I giudici della Corte Europea, di fatto, mettono in discussione quella forma di ergastolo, e dunque la preclusione assoluta all’accesso ai benefici penitenziari e alla liberazione condizionale per i condannati non collaboranti, quando la condanna riguarda i reati dell’art. 4 bis dell’ordinamento penitenziario. Tra le premesse, la Cedu spiega in sostanza che il rifiuto di collaborare del detenuto non è necessariamente legato alla continua adesione al disegno criminale e, d’altra parte, potrebbero aversi collaborazioni per semplice “opportunismo” non legate a una vera dissociazione dall’organizzazione mafiosa, per cui non può operarsi un’automatica equiparazione tra assenza di collaborazione e permanere della pericolosità sociale.
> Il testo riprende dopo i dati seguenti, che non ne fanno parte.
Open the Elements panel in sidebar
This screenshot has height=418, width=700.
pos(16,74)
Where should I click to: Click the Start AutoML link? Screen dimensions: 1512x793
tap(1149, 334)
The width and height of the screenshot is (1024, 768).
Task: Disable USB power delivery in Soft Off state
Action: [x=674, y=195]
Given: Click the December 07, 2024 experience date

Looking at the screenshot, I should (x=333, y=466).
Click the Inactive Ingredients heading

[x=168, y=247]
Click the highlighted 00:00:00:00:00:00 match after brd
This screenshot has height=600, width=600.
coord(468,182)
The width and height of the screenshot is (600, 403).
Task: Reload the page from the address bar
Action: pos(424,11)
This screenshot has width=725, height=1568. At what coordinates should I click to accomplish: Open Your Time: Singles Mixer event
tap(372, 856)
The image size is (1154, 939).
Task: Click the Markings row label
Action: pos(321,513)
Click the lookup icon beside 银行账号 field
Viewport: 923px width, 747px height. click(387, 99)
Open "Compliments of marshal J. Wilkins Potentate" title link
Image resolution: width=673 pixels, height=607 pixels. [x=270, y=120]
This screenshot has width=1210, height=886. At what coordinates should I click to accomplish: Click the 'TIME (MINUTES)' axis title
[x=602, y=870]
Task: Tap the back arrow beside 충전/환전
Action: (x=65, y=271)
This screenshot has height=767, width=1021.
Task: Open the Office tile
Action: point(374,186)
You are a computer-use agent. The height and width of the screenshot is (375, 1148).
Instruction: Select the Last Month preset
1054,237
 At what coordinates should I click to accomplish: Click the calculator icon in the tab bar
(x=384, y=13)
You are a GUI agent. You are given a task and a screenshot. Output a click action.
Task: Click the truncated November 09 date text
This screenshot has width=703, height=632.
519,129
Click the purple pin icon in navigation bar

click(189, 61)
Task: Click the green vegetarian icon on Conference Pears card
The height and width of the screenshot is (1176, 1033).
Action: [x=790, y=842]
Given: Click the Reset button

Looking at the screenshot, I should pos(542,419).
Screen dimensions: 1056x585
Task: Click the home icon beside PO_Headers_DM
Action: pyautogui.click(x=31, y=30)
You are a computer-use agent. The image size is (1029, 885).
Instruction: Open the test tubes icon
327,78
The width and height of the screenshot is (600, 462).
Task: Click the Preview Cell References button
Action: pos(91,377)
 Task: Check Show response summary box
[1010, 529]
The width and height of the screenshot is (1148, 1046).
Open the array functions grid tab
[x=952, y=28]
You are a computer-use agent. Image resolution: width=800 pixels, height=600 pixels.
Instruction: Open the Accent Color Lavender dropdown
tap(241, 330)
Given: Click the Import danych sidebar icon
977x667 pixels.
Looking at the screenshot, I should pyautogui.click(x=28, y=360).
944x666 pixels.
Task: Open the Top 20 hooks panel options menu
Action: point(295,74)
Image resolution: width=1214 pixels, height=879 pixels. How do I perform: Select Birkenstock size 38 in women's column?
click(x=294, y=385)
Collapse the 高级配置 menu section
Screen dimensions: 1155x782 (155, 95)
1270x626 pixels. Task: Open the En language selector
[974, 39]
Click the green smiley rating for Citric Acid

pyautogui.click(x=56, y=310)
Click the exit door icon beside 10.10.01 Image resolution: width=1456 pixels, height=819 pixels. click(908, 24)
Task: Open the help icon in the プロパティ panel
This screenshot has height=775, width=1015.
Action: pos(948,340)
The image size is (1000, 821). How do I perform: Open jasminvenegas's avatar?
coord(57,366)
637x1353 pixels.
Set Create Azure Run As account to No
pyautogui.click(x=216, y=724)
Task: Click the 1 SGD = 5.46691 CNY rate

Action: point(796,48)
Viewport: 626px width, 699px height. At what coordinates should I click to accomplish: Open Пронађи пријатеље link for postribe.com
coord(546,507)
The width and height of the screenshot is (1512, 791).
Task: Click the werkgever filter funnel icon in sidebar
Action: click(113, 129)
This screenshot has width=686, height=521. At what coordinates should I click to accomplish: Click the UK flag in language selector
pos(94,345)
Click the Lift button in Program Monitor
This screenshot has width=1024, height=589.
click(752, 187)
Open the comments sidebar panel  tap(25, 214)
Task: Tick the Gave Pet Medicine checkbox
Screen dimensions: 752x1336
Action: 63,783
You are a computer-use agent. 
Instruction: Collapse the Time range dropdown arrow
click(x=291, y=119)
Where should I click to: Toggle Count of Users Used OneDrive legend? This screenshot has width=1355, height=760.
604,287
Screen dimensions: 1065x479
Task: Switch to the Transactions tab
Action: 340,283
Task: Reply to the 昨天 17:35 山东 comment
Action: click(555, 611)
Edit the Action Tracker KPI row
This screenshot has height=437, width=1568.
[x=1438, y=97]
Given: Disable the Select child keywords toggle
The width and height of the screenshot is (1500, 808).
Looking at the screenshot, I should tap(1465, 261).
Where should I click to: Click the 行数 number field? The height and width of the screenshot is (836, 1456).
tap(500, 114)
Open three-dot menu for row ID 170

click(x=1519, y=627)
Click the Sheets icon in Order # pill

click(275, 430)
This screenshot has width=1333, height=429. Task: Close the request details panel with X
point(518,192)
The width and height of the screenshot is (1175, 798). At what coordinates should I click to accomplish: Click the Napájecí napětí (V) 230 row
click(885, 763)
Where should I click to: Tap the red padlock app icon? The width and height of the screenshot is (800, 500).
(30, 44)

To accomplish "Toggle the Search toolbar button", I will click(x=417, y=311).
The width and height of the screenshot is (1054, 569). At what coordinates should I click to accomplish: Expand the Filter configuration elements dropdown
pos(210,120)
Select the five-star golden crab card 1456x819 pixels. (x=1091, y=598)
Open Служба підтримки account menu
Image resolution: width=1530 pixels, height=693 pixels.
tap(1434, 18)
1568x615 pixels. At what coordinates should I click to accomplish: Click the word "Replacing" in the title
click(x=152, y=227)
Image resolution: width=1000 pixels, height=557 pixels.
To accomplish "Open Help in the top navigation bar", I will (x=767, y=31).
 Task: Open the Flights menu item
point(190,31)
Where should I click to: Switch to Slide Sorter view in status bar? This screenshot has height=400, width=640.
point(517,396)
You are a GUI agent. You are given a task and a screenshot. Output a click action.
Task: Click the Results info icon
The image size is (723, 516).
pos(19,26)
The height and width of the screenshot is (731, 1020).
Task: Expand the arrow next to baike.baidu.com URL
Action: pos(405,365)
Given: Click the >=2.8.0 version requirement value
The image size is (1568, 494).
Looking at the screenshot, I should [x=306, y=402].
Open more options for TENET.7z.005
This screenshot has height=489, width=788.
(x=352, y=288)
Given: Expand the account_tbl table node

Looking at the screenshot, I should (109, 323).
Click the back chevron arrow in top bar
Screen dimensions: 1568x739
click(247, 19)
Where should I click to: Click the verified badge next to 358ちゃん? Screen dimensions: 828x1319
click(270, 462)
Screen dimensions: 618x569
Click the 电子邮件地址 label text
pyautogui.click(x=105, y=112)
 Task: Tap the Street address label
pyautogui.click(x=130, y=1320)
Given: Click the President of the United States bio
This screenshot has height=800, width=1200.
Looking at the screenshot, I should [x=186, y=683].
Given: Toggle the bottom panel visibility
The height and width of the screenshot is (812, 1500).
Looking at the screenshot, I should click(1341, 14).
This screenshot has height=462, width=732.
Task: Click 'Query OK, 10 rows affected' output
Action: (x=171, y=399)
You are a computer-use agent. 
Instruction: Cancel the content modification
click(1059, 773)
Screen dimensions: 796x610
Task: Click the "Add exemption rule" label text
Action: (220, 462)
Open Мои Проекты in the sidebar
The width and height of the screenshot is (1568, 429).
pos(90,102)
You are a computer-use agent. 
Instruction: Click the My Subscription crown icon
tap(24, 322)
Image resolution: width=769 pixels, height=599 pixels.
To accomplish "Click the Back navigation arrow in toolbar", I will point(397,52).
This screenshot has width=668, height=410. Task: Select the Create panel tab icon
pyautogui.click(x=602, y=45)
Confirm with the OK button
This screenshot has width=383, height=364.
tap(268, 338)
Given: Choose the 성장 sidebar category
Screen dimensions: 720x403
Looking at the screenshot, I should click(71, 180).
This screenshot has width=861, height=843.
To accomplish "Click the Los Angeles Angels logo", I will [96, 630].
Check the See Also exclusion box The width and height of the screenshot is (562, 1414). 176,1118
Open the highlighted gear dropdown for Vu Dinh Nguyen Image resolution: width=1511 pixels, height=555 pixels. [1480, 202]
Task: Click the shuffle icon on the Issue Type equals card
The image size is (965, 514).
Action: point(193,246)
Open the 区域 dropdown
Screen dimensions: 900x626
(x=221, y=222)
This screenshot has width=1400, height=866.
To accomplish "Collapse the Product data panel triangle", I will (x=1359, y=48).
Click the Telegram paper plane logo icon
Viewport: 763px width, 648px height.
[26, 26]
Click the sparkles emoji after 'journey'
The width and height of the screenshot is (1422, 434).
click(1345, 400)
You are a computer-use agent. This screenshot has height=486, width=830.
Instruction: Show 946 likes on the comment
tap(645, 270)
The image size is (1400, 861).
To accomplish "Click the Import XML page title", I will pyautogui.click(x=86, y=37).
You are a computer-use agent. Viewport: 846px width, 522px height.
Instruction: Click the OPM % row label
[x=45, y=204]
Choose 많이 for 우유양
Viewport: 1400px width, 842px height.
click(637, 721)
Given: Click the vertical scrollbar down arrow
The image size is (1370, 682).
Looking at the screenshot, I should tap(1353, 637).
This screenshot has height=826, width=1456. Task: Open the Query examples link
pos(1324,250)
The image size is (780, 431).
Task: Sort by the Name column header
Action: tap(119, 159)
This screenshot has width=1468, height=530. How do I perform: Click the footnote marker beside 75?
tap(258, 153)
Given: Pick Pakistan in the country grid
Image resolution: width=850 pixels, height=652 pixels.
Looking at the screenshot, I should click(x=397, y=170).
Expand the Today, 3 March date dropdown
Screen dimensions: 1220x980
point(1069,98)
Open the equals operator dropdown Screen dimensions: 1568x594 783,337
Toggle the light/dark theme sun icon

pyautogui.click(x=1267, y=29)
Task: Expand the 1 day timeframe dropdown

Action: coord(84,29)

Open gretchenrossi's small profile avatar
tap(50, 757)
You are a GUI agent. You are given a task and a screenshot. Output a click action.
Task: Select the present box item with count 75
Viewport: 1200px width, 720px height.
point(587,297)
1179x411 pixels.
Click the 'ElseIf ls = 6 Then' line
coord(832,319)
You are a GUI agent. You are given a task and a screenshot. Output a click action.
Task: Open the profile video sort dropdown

Non a caso, nella motivazione della sentenza, la Cedu inizia con un excursus delle varie sentenze dei tribunali italiani sulla questione dell’ergastolo ostativo, tanto da citare il caso dell’ergastolano Sebastiano Cannizzaro, per cui la Cassazione ha rimesso, con ordinanza del 20 dicembre scorso, gli atti alla Corte Costituzionale sulla questione di legittimità dell’articolo 4 bis. Tale ordinanza della Cassazione relativa a Cannizzaro, assistito dall'avvocato Valerio Vianello Accorretti, accoglie quasi totalmente la questione del ricorrente, ovvero la sospetta incostituzionalità dell'art. 4bis per violazione degli art. 27, comma 3 e 117 Cost., in relazione proprio all’art. 3 della Convenzione Europea, ora riconosciuto violato dalla Corte Europea.
Come già annunciato da Il Dubbio, la Corte Costituzionale, il 22 ottobre dovrà decidere se disinnescare almeno parzialmente il meccanismo di preclusione all'accesso dei benefici di cui all'art. 4 bis. La sentenza della Corte Europea, quindi, offrirà sicuramente una grande sponda ai giudici della Consulta se avranno la volontà di decidere sull’illegittimità costituzionale dell’automatismo che preclude i benefici in mancanza di una condotta di collaborazione con la giustizia di cui all'art. 58 ter dell'ordinamento penitenziario. Lo ricorda anche l’associazione Nessuno tocchi Caino, da anni impegnata, con il Partito Radicale, per l’abolizione dell’ergastolo ostativo. «Il successo alla Corte Edu – commenta Sergio d’Elia, il Segretario di Nessuno tocchi Caino - è il preludio di quel che deve succedere alla Corte Costituzionale italiana che il 22 ottobre discuterà l'ergastolo ostativo a partire dal caso Cannizzaro, nel quale Nessuno tocchi Caino è stato ammesso come parte interveniente. Il pensiero non può non andare che a Marco Pannella, al suo Spes contra Spem, che ci ha animati e nutriti in questi anni, e ai detenuti di Opera protagonisti del docu- film di Ambrogio Crespi “Spes contra Spem- Liberi dentro” che contro ogni speranza sono stati speranza, con ciò liberando oltre che se stessi anche le menti dei giudici di Strasburgo».
Ma quali conseguenze avrà, di fatto, la decisione della Cedu? Improbabile che i legislatori vorranno mettere mano al 4 bis, visto l’affossamento parziale della riforma originaria dell’ordinamento penitenziario, che già era stata in parte disattesa dal governo precedente, quando non aveva preso in considerazione la completa riforma del 4 bis indicata dagli stati generali sull’esecuzione penale. Ma la sentenza della Cedu avrà come effetto innumerevoli ricorsi da parte dei cosiddetti “fratelli minori”, ovvero coloro che, pur non avendo mai personalmente ricorso alla Corte europea dei diritti dell’uomo, si trovano nell’identica posizione sostanziale del caso Viola. Di conseguenza la Cassazione si ritroverà sommersa di casi identici relativi alla preclusione automatica dell’accesso ai benefici. Questo, almeno fino a quando non ci sarà una sentenza della Corte Costituzionale che ne dichiarerà l’incostituzionalità. A quel punto, i legislatori saranno costretti a metterci mano.